*RECORDS PROVIDED*.
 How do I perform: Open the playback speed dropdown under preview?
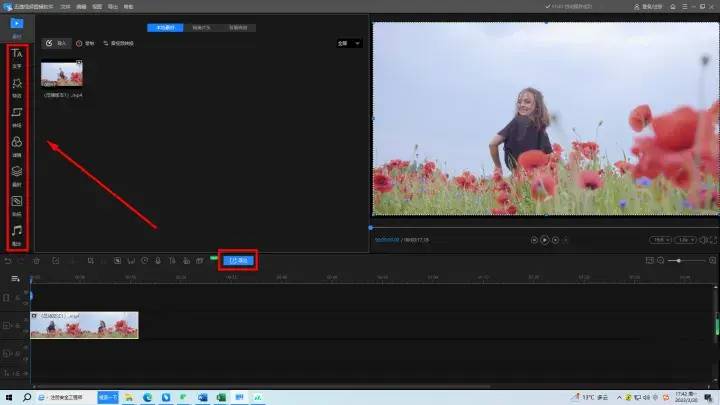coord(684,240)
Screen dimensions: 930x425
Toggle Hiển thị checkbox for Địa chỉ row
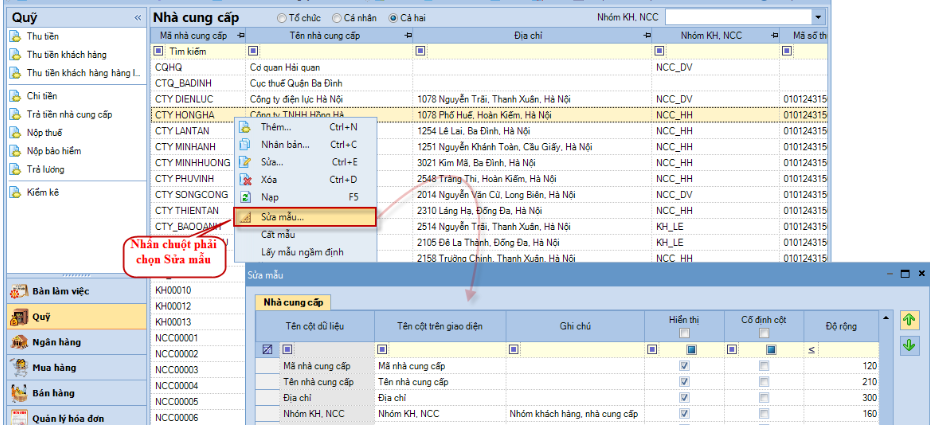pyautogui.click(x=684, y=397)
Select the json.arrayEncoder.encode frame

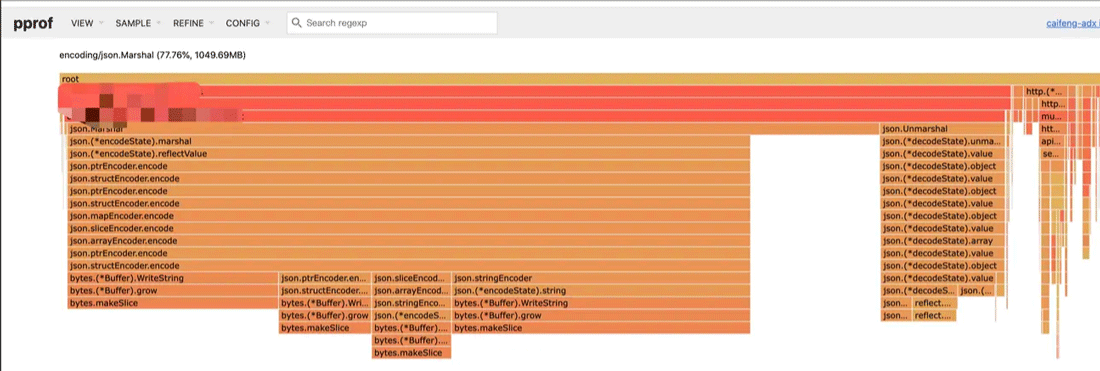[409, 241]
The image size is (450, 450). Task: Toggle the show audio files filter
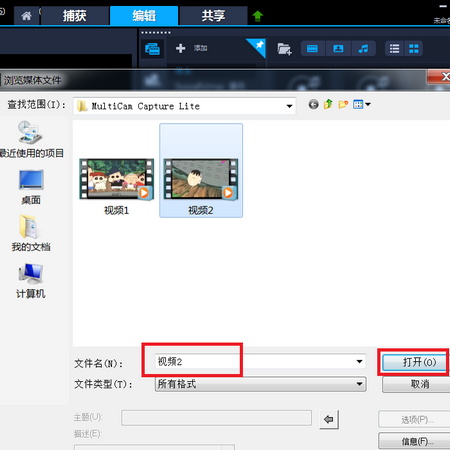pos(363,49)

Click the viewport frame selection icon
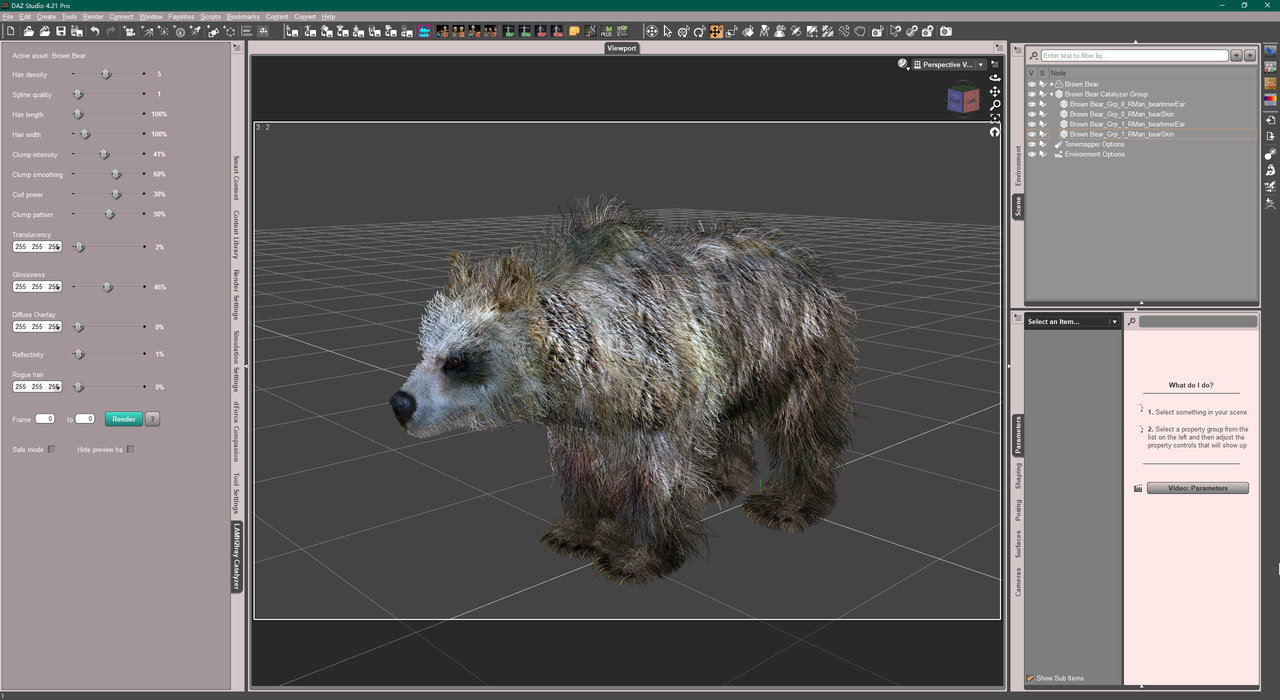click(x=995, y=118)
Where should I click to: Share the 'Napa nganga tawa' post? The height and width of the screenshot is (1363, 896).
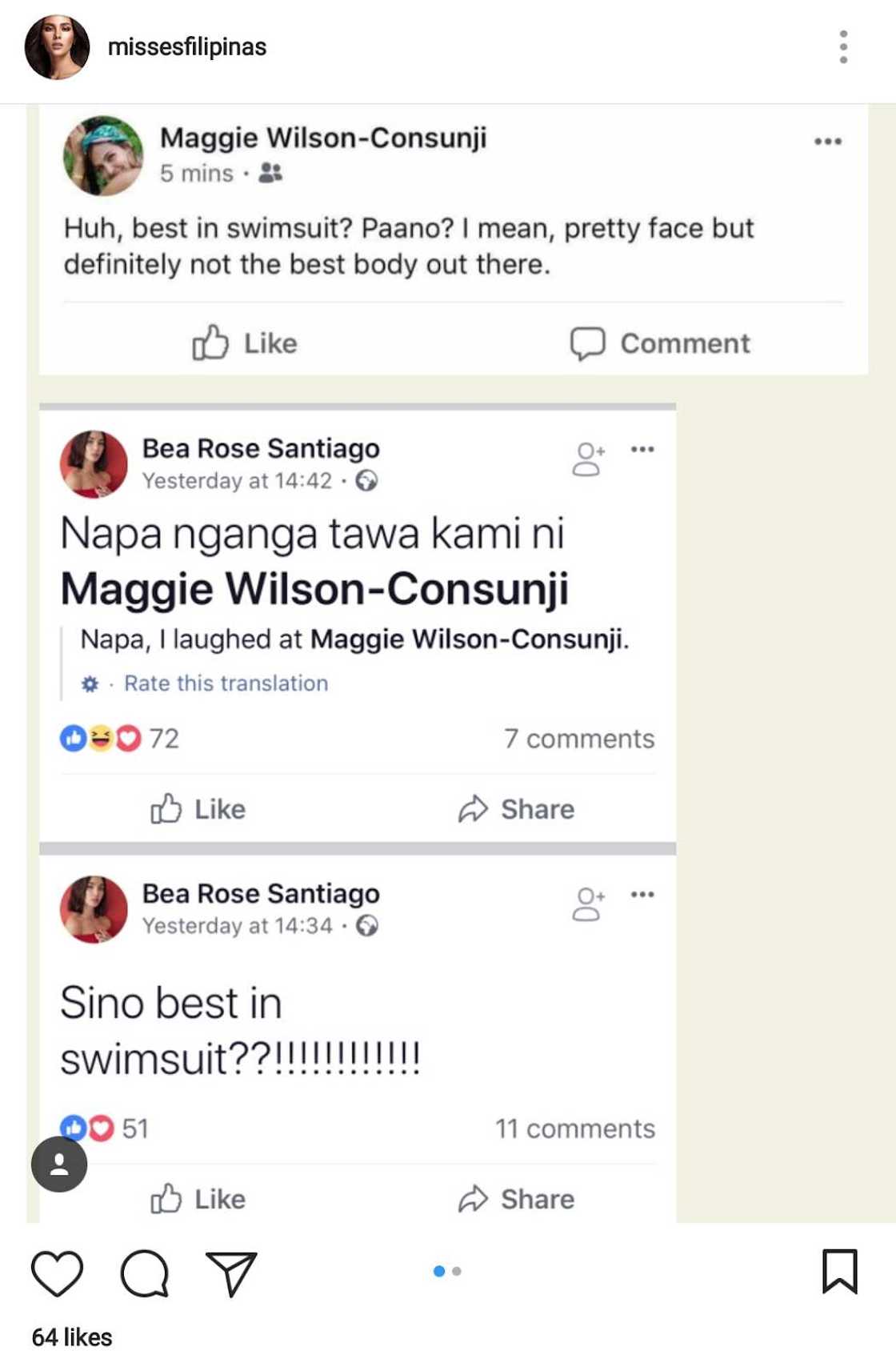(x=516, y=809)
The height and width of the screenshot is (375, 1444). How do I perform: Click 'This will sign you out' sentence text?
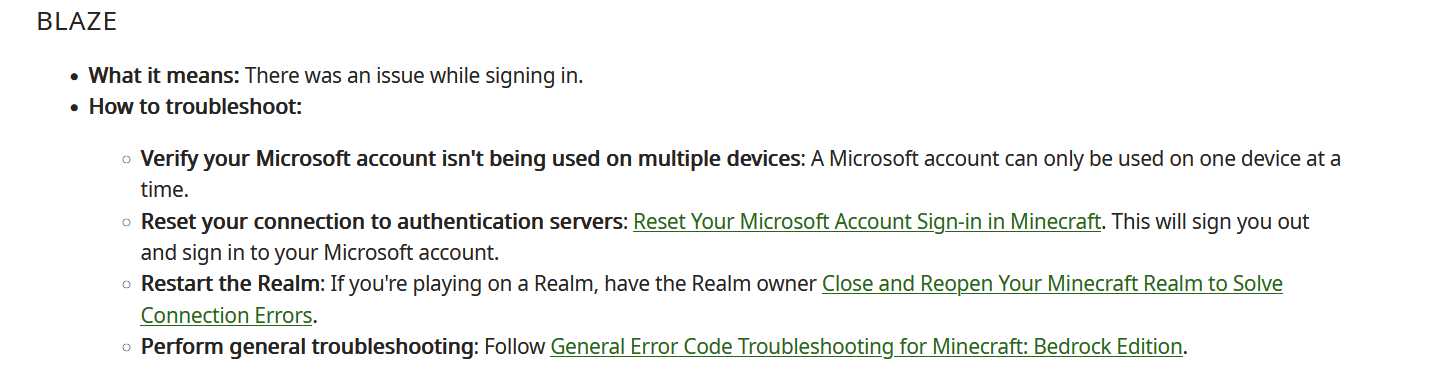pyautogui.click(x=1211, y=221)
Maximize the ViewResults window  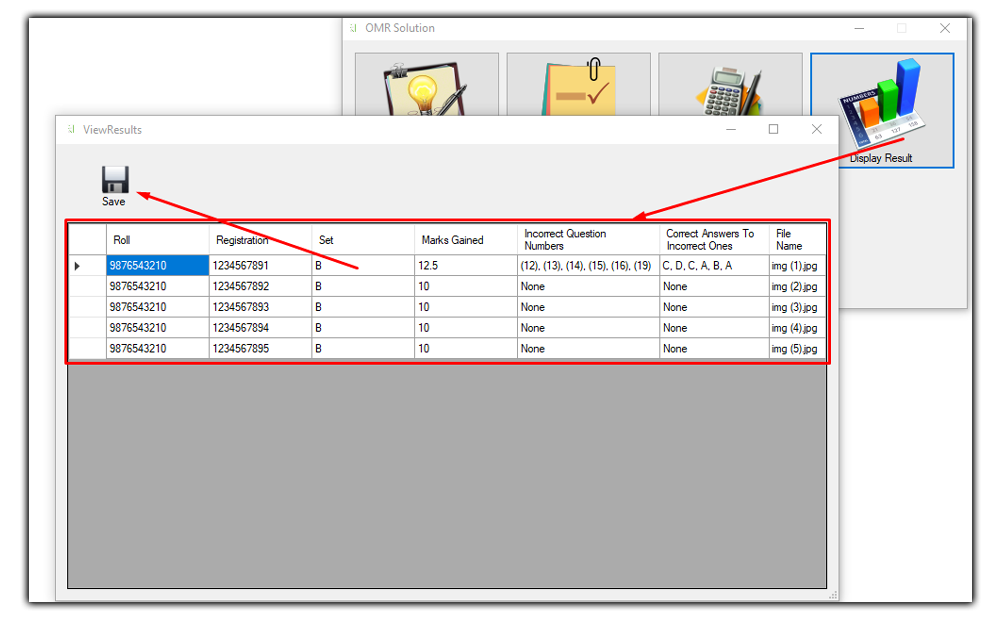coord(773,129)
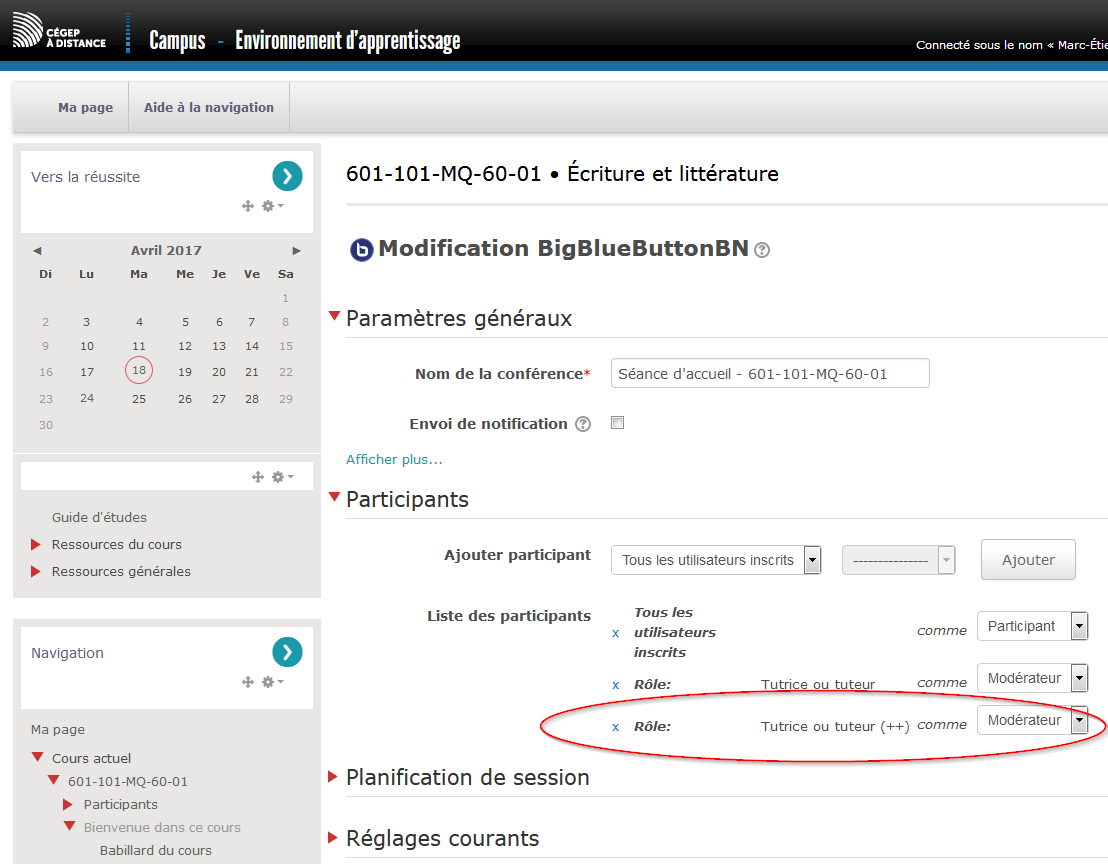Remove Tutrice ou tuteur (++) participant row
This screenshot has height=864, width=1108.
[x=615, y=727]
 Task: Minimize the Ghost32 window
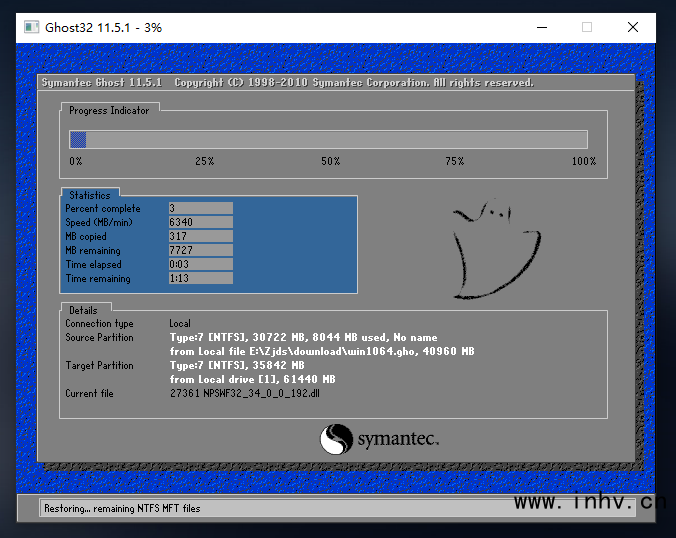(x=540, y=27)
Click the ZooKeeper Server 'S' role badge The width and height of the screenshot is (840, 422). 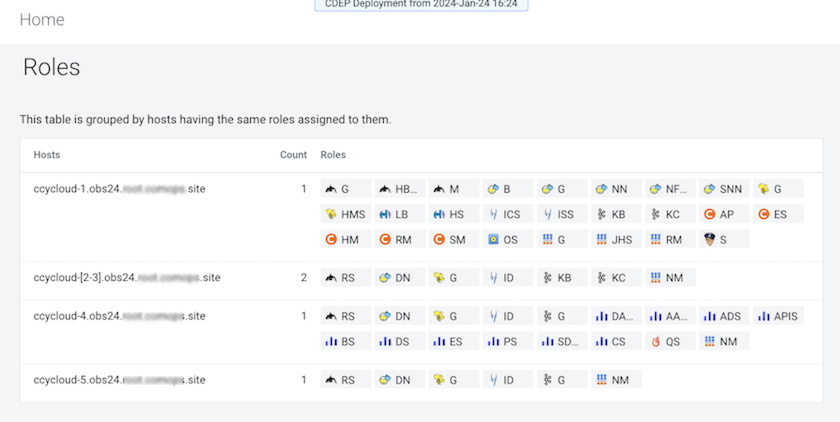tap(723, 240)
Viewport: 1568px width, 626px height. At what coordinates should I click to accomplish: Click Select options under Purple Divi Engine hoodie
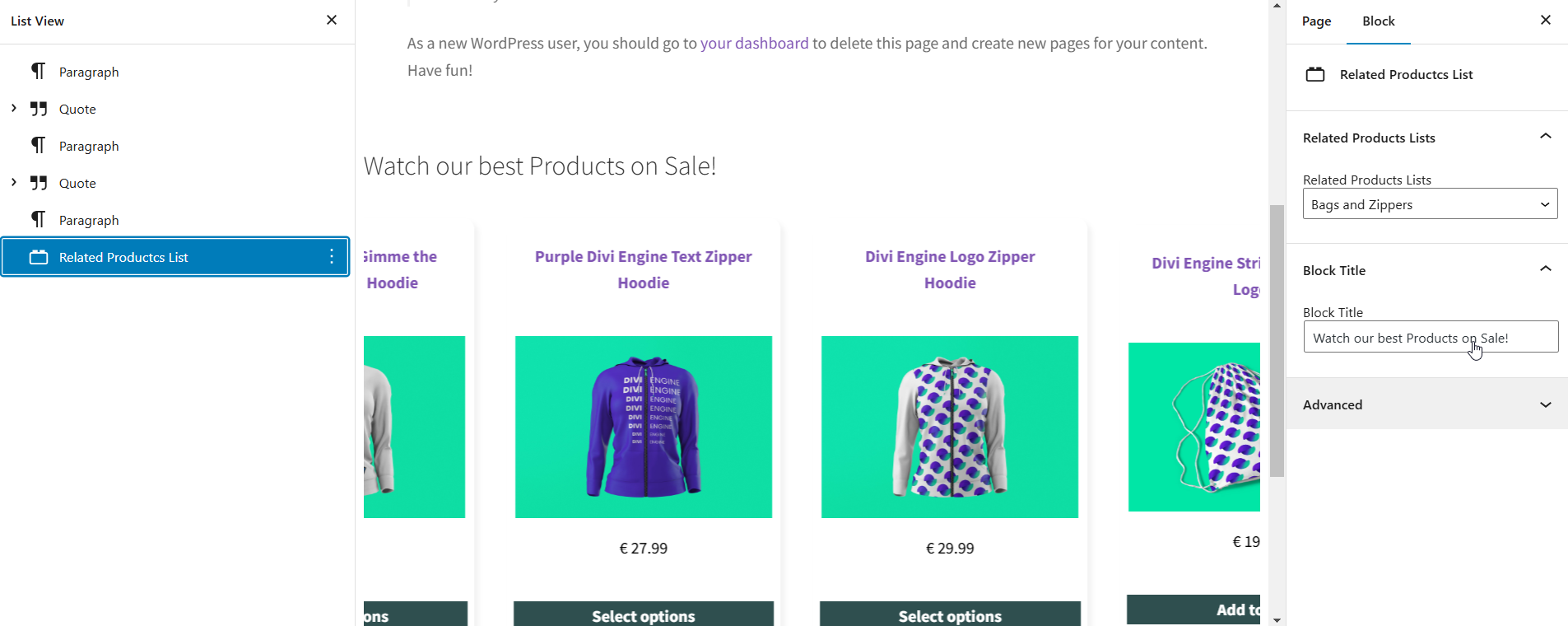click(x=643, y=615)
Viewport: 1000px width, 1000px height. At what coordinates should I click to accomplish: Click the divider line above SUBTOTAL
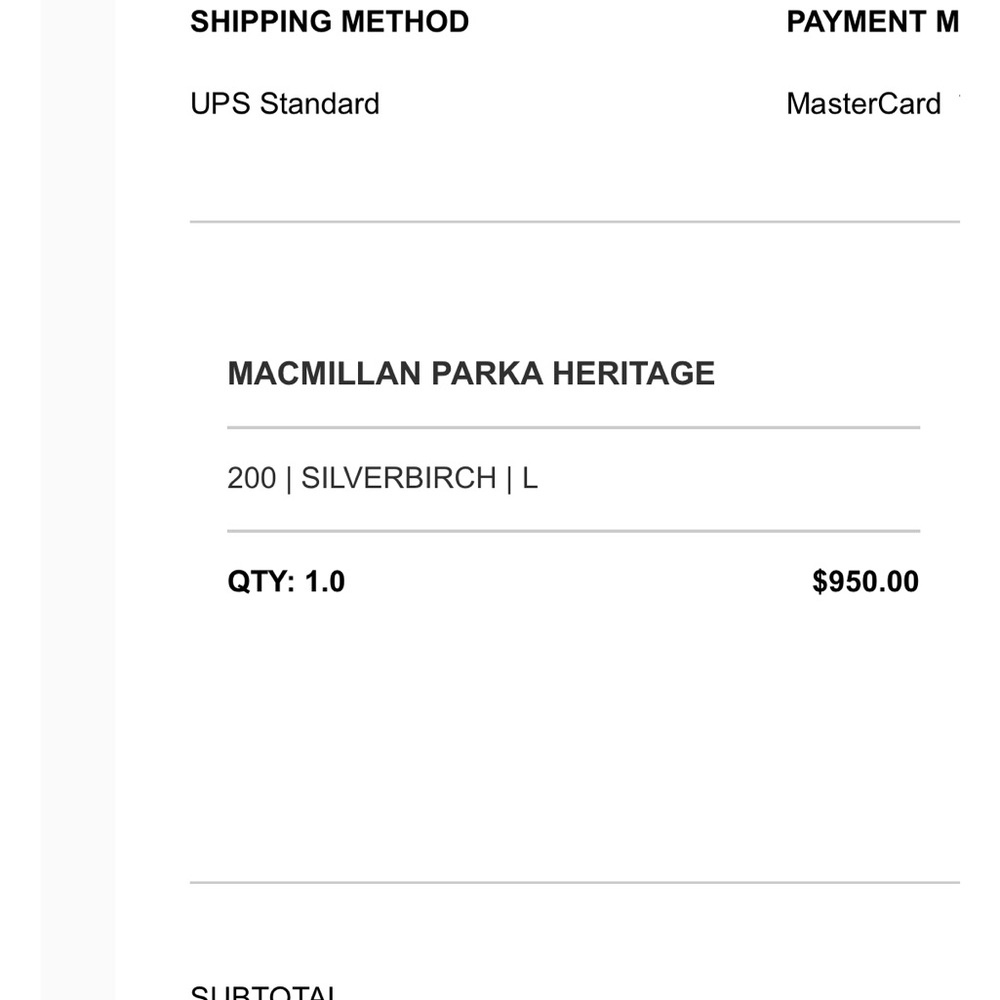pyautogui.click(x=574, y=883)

*ACTIVITY*. Please restate word for word the lines above, starting with the line that holds "Viewport: 1568px width, 626px" and ending with the final line of the records, while leaving out pictures.

*ANSWER TO THE PROBLEM*.
Viewport: 1568px width, 626px height. At what coordinates should I click to accomplish: Click Select options under Purple Divi Engine hoodie
click(x=643, y=615)
Viewport: 1000px width, 1000px height. At what coordinates should I click to accomplish: Click the divider line above SUBTOTAL
pyautogui.click(x=574, y=883)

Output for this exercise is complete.